WORK REQUIRED: Check each line of the entries below for the word "Show" and state only how many lines have it.
***** SUPPLIED ENTRIES *****
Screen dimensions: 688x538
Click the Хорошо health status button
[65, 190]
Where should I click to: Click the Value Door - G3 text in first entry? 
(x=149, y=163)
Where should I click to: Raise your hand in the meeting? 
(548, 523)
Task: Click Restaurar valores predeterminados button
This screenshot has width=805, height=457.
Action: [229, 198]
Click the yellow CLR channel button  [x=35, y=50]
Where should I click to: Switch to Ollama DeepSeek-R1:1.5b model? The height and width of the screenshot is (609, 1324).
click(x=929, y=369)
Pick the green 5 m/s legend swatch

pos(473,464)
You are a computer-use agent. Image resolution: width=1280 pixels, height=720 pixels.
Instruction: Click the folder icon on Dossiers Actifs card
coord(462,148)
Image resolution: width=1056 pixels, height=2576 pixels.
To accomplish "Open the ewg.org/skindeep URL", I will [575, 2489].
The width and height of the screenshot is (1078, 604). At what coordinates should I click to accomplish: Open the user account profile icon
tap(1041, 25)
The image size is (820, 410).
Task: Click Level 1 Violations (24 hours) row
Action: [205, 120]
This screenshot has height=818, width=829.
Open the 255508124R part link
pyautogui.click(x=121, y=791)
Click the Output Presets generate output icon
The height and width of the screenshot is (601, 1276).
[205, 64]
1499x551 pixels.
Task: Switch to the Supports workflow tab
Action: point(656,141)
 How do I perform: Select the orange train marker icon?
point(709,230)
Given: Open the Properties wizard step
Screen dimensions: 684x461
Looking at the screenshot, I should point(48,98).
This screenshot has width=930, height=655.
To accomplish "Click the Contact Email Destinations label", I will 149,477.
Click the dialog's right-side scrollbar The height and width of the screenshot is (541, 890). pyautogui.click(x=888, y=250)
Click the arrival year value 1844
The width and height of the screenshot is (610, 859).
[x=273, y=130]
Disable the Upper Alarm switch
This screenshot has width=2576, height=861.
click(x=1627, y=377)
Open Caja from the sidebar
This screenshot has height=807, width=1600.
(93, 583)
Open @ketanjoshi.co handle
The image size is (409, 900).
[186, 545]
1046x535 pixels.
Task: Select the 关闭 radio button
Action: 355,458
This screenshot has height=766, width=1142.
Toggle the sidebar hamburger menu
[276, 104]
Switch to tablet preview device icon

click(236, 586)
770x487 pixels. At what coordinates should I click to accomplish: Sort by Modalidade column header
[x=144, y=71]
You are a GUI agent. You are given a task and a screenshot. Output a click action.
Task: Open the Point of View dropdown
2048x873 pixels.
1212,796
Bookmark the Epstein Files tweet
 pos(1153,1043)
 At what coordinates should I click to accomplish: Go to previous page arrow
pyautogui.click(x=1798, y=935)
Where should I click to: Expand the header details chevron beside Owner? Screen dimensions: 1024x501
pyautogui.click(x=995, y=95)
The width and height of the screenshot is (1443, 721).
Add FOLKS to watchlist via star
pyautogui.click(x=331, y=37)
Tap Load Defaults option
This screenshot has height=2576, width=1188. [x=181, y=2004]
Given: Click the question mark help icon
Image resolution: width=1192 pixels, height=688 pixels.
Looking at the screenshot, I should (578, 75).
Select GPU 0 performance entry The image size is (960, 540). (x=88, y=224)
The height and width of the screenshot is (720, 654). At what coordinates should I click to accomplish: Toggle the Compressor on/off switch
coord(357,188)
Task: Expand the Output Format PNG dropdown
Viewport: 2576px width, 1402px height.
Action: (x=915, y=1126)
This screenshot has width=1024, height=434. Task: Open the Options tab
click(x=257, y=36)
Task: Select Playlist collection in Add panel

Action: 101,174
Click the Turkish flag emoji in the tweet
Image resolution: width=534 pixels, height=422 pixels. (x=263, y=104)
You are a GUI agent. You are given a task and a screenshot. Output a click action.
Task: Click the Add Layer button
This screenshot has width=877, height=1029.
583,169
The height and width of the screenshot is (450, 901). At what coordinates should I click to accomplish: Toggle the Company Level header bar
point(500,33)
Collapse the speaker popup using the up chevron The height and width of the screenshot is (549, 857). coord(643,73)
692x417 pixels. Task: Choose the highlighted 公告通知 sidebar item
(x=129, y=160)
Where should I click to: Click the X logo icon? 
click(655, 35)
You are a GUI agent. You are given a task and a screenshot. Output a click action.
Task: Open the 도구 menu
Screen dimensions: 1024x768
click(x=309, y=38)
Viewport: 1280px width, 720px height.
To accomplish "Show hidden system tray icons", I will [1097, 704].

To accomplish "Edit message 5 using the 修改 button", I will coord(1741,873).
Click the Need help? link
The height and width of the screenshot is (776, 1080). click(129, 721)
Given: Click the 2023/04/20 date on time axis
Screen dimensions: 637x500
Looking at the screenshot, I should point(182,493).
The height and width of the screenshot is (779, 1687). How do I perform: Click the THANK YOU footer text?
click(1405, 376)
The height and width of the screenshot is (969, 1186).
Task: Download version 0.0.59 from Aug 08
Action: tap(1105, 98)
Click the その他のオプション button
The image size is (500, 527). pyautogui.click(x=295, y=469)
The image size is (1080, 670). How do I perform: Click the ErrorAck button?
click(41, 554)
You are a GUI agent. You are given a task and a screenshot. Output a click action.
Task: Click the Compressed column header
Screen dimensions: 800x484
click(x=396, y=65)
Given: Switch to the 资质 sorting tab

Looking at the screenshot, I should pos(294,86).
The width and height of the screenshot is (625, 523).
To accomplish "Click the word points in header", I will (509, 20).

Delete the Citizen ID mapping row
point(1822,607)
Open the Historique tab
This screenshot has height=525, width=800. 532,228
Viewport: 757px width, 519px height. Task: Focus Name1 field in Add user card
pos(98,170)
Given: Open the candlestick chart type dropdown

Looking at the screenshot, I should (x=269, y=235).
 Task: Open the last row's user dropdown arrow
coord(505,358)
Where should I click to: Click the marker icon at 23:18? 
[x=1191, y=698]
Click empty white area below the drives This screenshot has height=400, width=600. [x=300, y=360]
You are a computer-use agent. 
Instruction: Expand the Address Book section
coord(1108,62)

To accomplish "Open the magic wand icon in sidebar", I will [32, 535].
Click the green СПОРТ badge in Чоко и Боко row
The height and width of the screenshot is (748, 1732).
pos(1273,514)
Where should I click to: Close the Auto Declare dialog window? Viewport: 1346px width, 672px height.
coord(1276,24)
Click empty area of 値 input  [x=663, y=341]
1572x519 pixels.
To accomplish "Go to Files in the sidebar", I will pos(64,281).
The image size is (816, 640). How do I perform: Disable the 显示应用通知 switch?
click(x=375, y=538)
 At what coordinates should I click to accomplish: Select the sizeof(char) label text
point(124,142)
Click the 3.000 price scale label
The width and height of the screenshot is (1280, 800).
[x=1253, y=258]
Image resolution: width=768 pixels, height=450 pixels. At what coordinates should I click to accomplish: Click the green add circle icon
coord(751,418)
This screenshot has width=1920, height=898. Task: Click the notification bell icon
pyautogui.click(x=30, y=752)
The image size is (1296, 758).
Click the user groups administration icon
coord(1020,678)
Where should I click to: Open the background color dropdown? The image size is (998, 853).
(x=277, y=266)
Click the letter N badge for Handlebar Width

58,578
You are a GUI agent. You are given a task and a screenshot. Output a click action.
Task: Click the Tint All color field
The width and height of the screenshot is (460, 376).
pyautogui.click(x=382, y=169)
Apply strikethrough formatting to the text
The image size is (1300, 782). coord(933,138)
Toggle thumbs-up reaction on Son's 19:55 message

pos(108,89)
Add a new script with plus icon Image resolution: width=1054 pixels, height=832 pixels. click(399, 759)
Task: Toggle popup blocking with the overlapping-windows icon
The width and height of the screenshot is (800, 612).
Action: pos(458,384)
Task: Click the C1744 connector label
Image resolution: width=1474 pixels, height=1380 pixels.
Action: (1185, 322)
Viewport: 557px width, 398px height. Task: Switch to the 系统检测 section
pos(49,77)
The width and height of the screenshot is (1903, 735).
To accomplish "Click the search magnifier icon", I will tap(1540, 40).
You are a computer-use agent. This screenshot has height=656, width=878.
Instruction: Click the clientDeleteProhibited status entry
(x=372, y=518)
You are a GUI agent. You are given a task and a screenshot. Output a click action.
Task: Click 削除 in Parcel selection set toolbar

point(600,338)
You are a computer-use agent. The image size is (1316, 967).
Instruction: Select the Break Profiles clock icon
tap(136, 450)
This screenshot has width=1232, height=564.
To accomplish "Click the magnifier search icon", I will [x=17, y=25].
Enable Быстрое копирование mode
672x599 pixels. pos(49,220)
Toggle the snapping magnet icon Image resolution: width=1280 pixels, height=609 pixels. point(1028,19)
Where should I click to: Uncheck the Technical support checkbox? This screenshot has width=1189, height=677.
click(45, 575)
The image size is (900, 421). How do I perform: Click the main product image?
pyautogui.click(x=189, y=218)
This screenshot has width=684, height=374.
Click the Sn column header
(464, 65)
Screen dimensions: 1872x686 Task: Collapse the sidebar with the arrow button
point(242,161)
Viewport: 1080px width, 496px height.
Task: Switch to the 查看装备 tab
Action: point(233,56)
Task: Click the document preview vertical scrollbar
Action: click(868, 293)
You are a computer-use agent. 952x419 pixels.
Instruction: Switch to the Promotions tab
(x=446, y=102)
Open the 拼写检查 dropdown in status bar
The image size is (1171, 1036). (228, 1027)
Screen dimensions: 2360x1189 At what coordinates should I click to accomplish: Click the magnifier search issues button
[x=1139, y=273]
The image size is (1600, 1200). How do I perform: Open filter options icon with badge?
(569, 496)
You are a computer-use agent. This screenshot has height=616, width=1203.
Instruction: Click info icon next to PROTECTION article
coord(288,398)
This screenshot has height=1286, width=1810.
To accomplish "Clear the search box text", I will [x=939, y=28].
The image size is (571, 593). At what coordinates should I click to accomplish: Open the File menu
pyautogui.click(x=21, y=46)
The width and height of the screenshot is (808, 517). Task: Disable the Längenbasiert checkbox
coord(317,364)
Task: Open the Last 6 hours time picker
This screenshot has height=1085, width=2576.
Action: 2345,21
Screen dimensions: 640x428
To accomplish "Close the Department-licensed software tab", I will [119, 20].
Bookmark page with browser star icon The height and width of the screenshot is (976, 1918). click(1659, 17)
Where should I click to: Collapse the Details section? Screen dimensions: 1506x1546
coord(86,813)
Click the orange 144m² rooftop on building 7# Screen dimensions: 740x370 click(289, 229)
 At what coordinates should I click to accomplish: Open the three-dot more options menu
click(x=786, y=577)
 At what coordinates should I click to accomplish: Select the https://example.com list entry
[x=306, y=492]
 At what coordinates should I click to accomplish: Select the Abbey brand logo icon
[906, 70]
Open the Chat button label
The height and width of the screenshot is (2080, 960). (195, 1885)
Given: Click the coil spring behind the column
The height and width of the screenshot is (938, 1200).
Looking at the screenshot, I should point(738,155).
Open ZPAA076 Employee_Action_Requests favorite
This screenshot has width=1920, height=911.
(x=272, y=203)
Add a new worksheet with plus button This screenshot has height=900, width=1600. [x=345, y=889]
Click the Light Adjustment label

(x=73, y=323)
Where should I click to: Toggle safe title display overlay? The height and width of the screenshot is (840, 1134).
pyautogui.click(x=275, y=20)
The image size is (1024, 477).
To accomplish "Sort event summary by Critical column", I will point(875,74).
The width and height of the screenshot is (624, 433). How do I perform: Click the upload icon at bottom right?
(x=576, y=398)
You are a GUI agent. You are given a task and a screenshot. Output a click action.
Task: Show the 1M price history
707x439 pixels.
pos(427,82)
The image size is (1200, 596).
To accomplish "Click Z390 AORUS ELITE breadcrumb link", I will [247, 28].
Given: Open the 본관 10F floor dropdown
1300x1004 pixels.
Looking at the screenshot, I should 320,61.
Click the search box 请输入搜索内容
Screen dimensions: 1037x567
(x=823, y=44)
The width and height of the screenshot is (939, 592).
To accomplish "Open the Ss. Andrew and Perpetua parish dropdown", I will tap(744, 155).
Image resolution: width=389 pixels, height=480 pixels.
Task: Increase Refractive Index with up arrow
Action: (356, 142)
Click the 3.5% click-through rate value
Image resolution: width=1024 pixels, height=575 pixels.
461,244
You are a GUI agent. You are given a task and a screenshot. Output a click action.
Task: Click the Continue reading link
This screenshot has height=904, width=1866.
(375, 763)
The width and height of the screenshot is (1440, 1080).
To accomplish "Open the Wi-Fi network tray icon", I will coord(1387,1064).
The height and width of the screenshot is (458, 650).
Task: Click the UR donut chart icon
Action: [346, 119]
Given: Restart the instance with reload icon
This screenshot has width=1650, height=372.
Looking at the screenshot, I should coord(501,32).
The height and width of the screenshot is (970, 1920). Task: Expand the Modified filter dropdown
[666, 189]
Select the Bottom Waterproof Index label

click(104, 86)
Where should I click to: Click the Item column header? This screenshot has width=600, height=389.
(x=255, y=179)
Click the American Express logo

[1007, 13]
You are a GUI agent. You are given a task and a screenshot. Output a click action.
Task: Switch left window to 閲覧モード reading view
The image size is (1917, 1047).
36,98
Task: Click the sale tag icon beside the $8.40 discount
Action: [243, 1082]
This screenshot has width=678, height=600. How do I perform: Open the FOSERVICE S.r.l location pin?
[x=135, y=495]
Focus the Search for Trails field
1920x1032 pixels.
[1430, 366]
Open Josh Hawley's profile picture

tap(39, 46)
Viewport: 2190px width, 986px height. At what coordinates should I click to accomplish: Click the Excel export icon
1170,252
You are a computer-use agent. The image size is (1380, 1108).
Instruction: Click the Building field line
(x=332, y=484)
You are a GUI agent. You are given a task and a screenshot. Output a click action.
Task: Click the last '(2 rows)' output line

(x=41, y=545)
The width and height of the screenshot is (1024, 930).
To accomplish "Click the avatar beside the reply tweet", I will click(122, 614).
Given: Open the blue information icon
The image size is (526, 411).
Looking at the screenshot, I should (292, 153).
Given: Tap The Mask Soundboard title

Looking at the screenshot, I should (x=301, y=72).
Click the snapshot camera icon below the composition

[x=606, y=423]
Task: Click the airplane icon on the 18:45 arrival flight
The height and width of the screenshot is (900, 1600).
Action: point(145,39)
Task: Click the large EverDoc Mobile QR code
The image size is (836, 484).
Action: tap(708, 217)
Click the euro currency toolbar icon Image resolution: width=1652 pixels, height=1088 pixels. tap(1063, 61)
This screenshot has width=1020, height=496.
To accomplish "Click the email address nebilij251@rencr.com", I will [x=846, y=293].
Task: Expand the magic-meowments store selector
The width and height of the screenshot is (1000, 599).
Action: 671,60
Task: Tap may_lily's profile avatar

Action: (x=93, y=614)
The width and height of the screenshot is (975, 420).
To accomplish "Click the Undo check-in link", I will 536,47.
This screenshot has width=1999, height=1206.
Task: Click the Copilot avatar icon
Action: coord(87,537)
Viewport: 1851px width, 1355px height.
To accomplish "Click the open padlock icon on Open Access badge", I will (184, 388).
*****
ANSWER SPACE: 2